RIGHTS DECLARATIONS AND CONVENTION RESOLUTIONS:
WOMAN'S RIGHTS CONVENTION MASSILON, OHIO, 1852 RESOLUTIONS.
RESOLVED, That in the proposition affirmed by the nation to be self-evidently true, that "all men are created equal," the word "MEN"is a general term, including the whole race, without distinction of sex.
RESOLVED, That this equality of the sexes must extend, and does extent, to rights personal, social, legal, political, industrial, and religious, including, of course, representation in the Government, the elective franchise, free choice in occupations, and an impartial distribution of the reward of effort; and in reference to all these particulars, woman has the same right to choose her sphere of action, as man to choose his.
RESOLVED, That since every human being has an individual sphere, and that is the largest he or she can fill, no one has the right to determine the proper sphere of another.
RESOLVED, That the assertion of these rights for woman, equally with man, involves the doctrine that she, equally with him, should be protected in their exercise.
RESOLVED, That we do not believe any legal or political restriction necessary to preserve the distinctive character of woman, and that in demanding for women equality of rights with their fathers, husbands, brothers, and sons, we neither deny that distinctive character, nor wish them to avoid any duty, or to lay aside that feminine delicacy which legitimately belongs to them as mothers, wives, sisters, and daughters.
RESOLVED, That to perfect the marriage union and provide for the inevitable vicissitudes of life, the individuality of both parties should be equally ... recognized by the parties themselves, and by the laws of the land; and, therefore justice, and the highest regard for the interests of society require that our laws be so amended, that married women may be permitted to conduct business on their own account; to acquire, hold, invest, and dispose of property in their own separate and individual right, subject to all corresponding and appropriate obligations.
RESOLVED, That the clause of the Constitution of the State of Ohio, which declares that "all men have the right of acquiring and possessing property," is violated by the judicial doctrine that the labor of the wife is the property of the husband.

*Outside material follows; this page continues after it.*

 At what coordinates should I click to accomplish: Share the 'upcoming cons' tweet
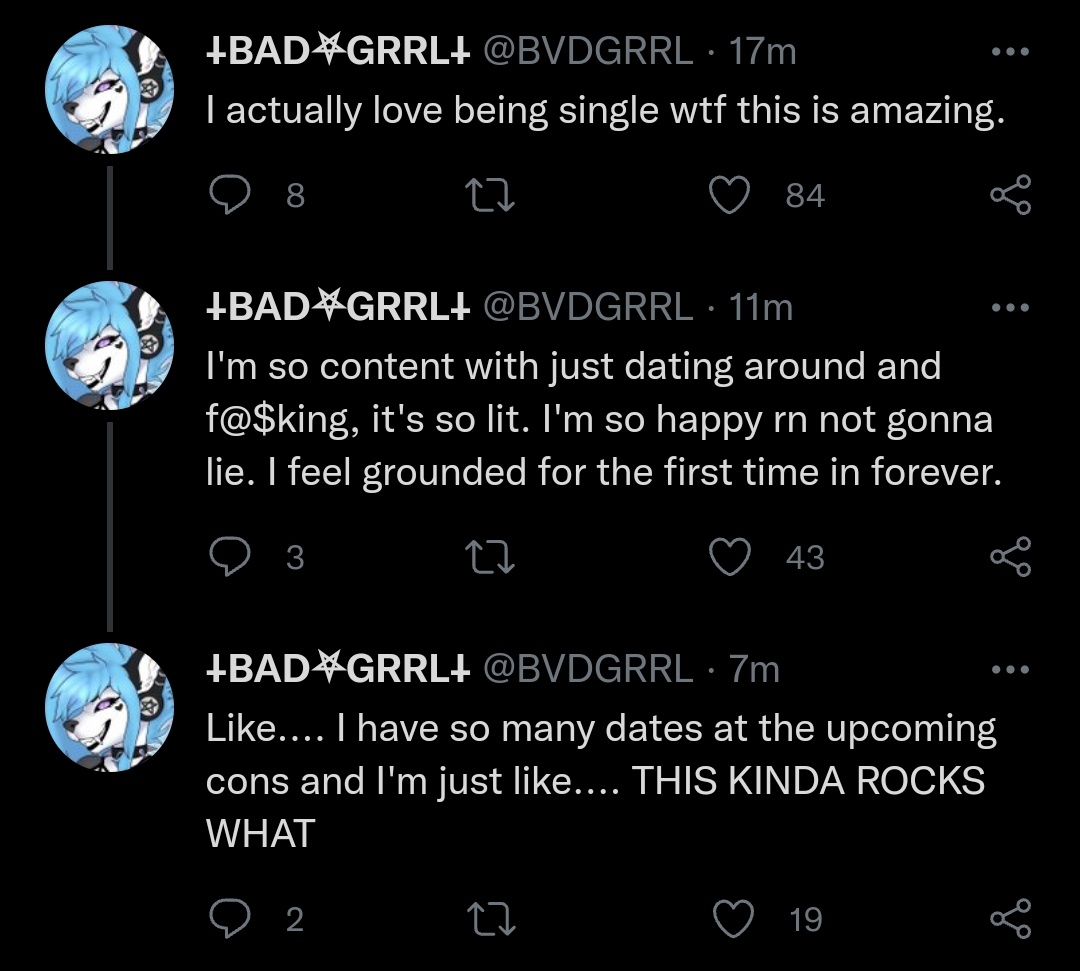(x=1008, y=918)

RESOLVED, That in the general scantiness of compensation of women's labor, the restrictions imposed by custom and public opinion upon her choice of employments, and her opportunities of earning money, and the laws and social usages which regulate the distribution of property as between men and women, have produced a pecuniary dependence of woman upon man, widely and deeply injurious in many ways; and not the least of all in too often perverting marriage, which should be a holy relation growing out of spiritual affinities, into a mere bargain and sale -- a means to woman of securing a subsistence and a home, and to man of obtaining a kitchen drudge or a parlor ornament.

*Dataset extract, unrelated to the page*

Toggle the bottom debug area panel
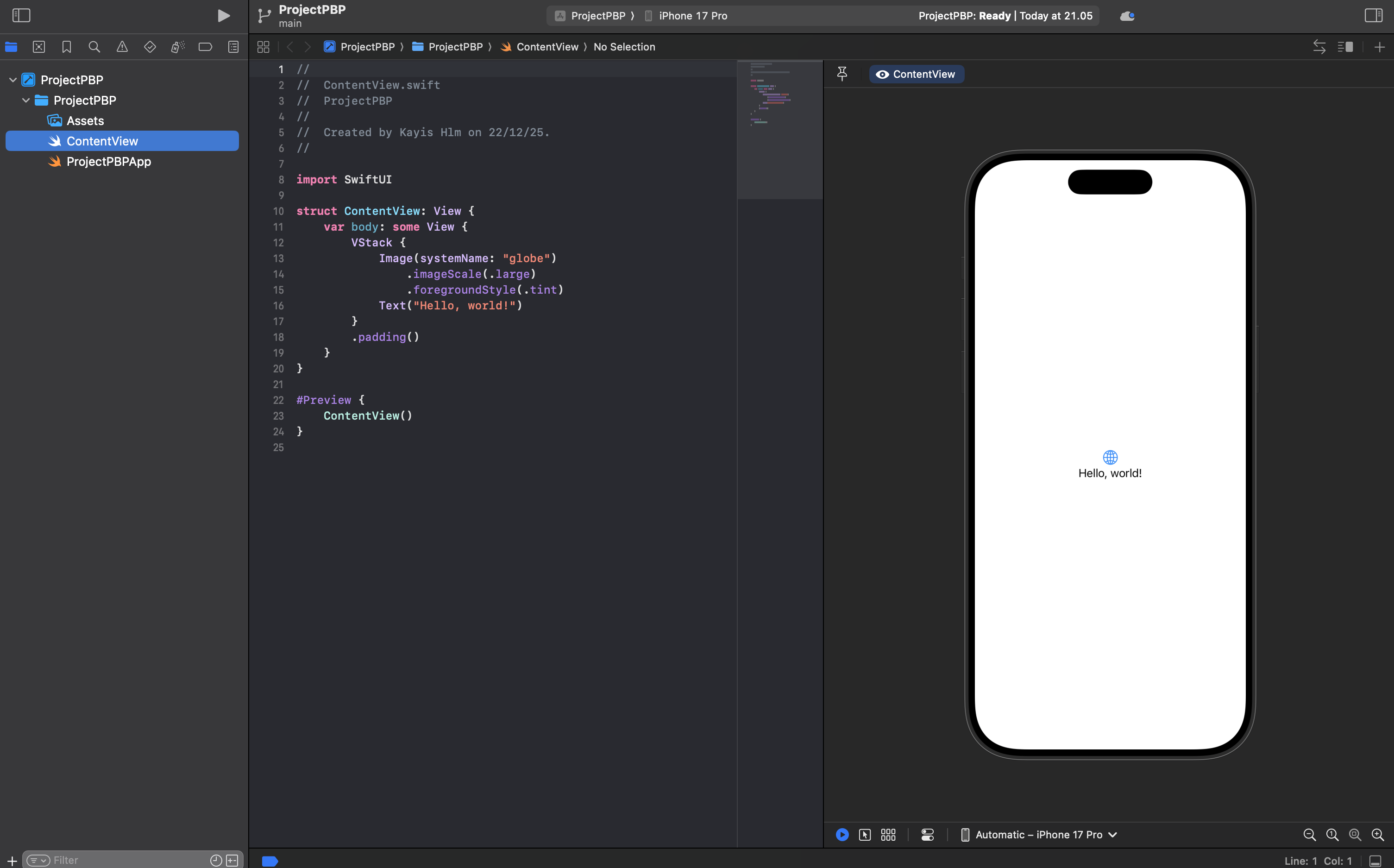 [x=1375, y=861]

RESOLVED, That sacred and inestimable in value as are the rights which we assert for women, their possession and exercise are not the ultimate end we aim at; for rights are not ends, but only means to ends ... and are to be demanded in order that duties may be performed.
RESOLVED, That God, in constituting woman the mother of mankind, made her a living Providence, to produce, nourish, guard, and govern His best and noblest work from helpless infancy to adult years. Having endowed her with faculties ample, but no more than sufficient, for the performance of her great work, He requires of her, as essentially necessary to its performance, the full development of those faculties.
RESOLVED, That we do not charge woman's deprivation of her rights upon man alone, for woman also has contributed to this result, and as both have sinned together, we call on both to repent together, that the wrong done by both may, by the united exertions of both, be undone.